As a final note, we explored reasoning models that possess experience—models that not only solve given tasks, but also define and evolve their own learning task distributions with the help of an environment. Our results with AZR show that this shift enables strong performance across diverse reasoning tasks, even with significantly fewer privileged resources, such as curated human data. We believe this could finally free reasoning models from the constraints of human-curated data?(Morris,?2025)?and marks the beginning of a new chapter for reasoning models:?“welcome to the era of experience”?Silver & Sutton?(2025);?Zhao et?al.?(2024).

我們認為還有許多值得探索的地方，比如改變推理器接收可驗證反饋的環境，包括像萬維網、形式化數學語言（Sutton，2001；Ren 等人，2025）、世界模擬器甚至現實世界這樣的來源。此外，AZ 的通用性或許還能拓展到諸如具身人工智能（Zitkovich 等人，2023；Yue 等人，2024）這樣的領域。另外，更復雜的代理任務或科學實驗，為將絕對零度設置進一步推進到不同的應用領域提供了令人興奮的機會（Wu 等人，2024；2023）。除此之外，未來的研究方向可能包括探索多模態推理模型、修改分布 p(z) 以納入特權信息、定義甚至讓模型動態學習如何定義 f（公式 3），或者為提議和解決角色設計探索/多樣性獎勵。

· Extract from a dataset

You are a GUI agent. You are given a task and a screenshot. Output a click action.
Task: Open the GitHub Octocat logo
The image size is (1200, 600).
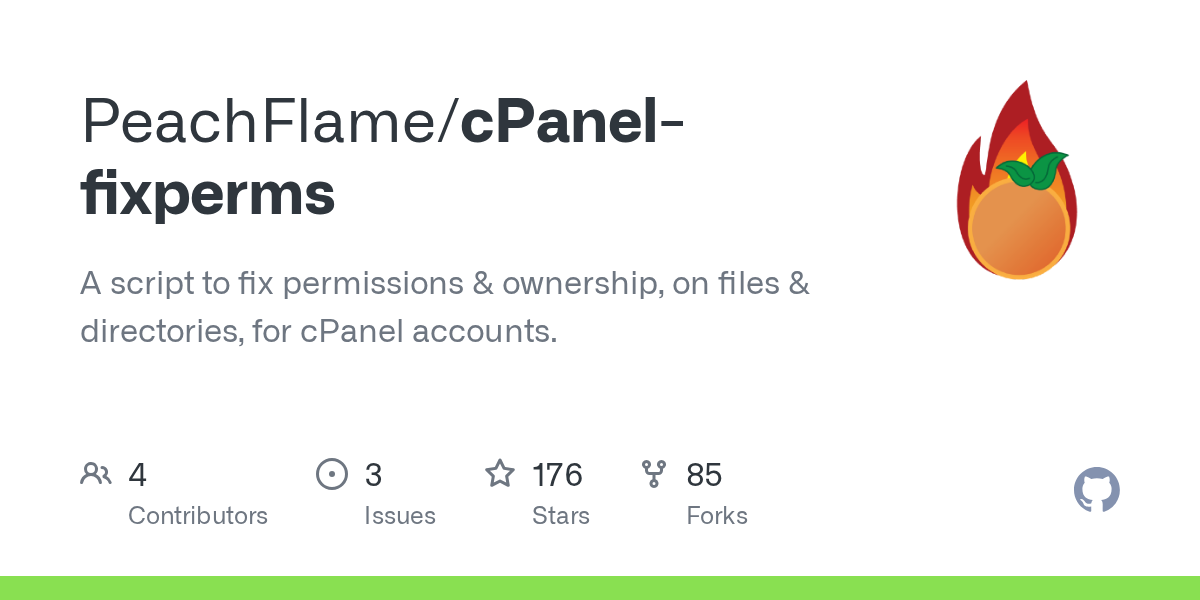pyautogui.click(x=1097, y=491)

盡管在當前的推理文獻中未得到充分重視，但強化學習中的探索成分長期以來一直被認為是傳統強化學習中出現新行為的關鍵驅動因素（Yue 等人，2025 年；Silver 等人，2016 年；Ladosz 等人，2022 年）。多年來，研究者們已經對各種形式的探索進行了研究，甚至在使用 LLM 的相關子領域中也是如此，例如紅隊對抗（Zhao 等人，2025a），但其在 LLM 推理模型中的作用仍未得到充分探索。更進一步，我們的框架研究了一個更高級別的探索問題：在學習任務空間內的探索——在這種情況下，智能體不僅學習如何解決任務，還學習從哪些任務中學習以及如何找到這些任務。與局限于固定的問題集不同，AI 推理智能體可能會從動態定義和細化自己的學習任務中受益。這種轉變開辟了一個強大的新領域——智能體不僅探索解決方案空間，還拓展問題空間的邊界。我們認為這是未來研究的一個有前景且重要的方向。

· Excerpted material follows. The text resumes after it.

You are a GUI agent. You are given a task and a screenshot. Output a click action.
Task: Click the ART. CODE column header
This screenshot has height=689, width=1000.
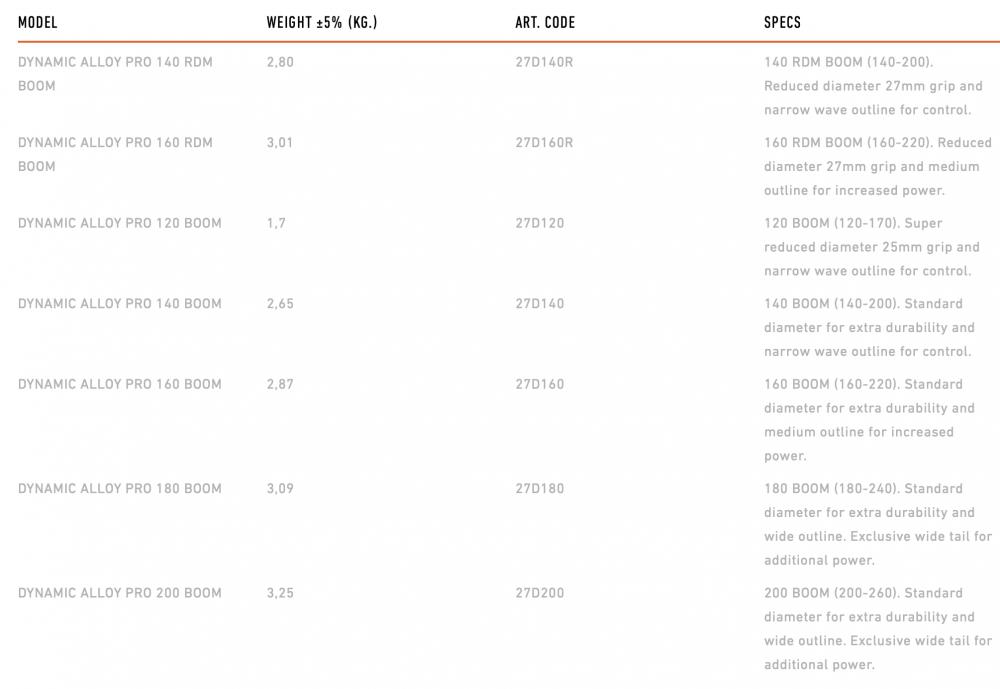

我們工作的一個局限性在于，我們沒有解決如何安全地管理由這種自我改進組件組成的系統。令我們驚訝的是，我們從 Llama-3.1-8B 模型中觀察到了幾個令人擔憂的 CoT 實例，我們將其稱為“哎呀時刻”。這些發現表明，盡管絕對零范式減少了對人工干預來策劃任務的需求，但由于仍存在安全問題，因此仍需要監督，這是未來研究的一個關鍵方向（Wang 等人，2024 年；2025a 年）。

最后，我們探索了具備經驗模型的推理模型，這些模型不僅能解決給定的任務，還能在環境的幫助下定義和演化自己的學習任務分布。我們的 AZR 結果表明，這種轉變即使在顯著減少特權資源（如人工策劃的數據）的情況下，也能在各種推理任務中實現強大的性能。我們認為這最終能夠使推理模型擺脫人工整理數據的限制（莫里斯，2025 年），并標志著推理模型新篇章的開啟：“歡迎來到經驗時代”（西爾弗和薩頓，2025 年；趙等人，2024 年）。